_TASK PROMPT_
Exact repetition of the whole listing is what this exercise asks for.

** Opening DATASET RECORDS block **

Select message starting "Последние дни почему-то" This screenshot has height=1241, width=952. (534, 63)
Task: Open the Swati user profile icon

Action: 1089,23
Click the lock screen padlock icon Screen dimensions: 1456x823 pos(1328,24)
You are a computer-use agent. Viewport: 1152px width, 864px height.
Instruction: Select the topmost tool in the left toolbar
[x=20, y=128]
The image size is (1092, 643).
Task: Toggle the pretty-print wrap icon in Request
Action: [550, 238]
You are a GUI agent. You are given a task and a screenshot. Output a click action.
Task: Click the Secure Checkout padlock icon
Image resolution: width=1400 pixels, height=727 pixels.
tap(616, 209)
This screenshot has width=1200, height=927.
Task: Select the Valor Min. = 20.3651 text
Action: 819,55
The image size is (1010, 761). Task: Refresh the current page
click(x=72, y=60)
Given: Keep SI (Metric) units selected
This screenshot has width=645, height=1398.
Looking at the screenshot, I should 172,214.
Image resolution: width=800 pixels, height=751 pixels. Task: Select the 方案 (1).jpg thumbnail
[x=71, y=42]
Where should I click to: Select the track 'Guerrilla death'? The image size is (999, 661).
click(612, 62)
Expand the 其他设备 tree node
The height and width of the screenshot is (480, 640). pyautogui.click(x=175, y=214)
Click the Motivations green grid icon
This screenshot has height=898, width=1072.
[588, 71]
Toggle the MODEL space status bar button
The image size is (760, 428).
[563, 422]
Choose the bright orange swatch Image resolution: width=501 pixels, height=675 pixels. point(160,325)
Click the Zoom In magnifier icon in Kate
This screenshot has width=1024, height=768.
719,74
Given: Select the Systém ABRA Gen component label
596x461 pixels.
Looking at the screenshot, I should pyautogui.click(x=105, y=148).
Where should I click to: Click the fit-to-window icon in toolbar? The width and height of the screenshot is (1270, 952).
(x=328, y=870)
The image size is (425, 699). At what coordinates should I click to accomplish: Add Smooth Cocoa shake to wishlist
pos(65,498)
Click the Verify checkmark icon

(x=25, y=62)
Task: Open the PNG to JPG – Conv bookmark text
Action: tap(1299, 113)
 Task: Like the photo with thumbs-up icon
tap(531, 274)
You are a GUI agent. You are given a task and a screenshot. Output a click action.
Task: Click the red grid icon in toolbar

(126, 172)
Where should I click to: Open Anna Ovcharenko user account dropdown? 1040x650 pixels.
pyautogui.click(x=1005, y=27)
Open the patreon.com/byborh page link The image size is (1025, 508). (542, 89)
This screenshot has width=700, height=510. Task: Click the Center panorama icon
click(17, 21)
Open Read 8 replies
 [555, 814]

** Closing DATASET RECORDS block **

_RESPONSE TO THIS TASK_
Select message starting "Последние дни почему-то" This screenshot has height=1241, width=952. (534, 63)
Task: Open the Swati user profile icon

Action: 1089,23
Click the lock screen padlock icon Screen dimensions: 1456x823 pos(1328,24)
You are a computer-use agent. Viewport: 1152px width, 864px height.
Instruction: Select the topmost tool in the left toolbar
[x=20, y=128]
The image size is (1092, 643).
Task: Toggle the pretty-print wrap icon in Request
Action: [550, 238]
You are a GUI agent. You are given a task and a screenshot. Output a click action.
Task: Click the Secure Checkout padlock icon
Image resolution: width=1400 pixels, height=727 pixels.
tap(616, 209)
This screenshot has width=1200, height=927.
Task: Select the Valor Min. = 20.3651 text
Action: 819,55
The image size is (1010, 761). Task: Refresh the current page
click(x=72, y=60)
Given: Keep SI (Metric) units selected
This screenshot has width=645, height=1398.
Looking at the screenshot, I should 172,214.
Image resolution: width=800 pixels, height=751 pixels. Task: Select the 方案 (1).jpg thumbnail
[x=71, y=42]
Where should I click to: Select the track 'Guerrilla death'? The image size is (999, 661).
click(612, 62)
Expand the 其他设备 tree node
The height and width of the screenshot is (480, 640). pyautogui.click(x=175, y=214)
Click the Motivations green grid icon
This screenshot has height=898, width=1072.
[588, 71]
Toggle the MODEL space status bar button
The image size is (760, 428).
[563, 422]
Choose the bright orange swatch Image resolution: width=501 pixels, height=675 pixels. point(160,325)
Click the Zoom In magnifier icon in Kate
This screenshot has width=1024, height=768.
719,74
Given: Select the Systém ABRA Gen component label
596x461 pixels.
Looking at the screenshot, I should pyautogui.click(x=105, y=148).
Where should I click to: Click the fit-to-window icon in toolbar? The width and height of the screenshot is (1270, 952).
(x=328, y=870)
The image size is (425, 699). At what coordinates should I click to accomplish: Add Smooth Cocoa shake to wishlist
pos(65,498)
Click the Verify checkmark icon

(x=25, y=62)
Task: Open the PNG to JPG – Conv bookmark text
Action: tap(1299, 113)
 Task: Like the photo with thumbs-up icon
tap(531, 274)
You are a GUI agent. You are given a task and a screenshot. Output a click action.
Task: Click the red grid icon in toolbar

(126, 172)
Where should I click to: Open Anna Ovcharenko user account dropdown? 1040x650 pixels.
pyautogui.click(x=1005, y=27)
Open the patreon.com/byborh page link The image size is (1025, 508). (542, 89)
This screenshot has width=700, height=510. Task: Click the Center panorama icon
click(17, 21)
Open Read 8 replies
 [555, 814]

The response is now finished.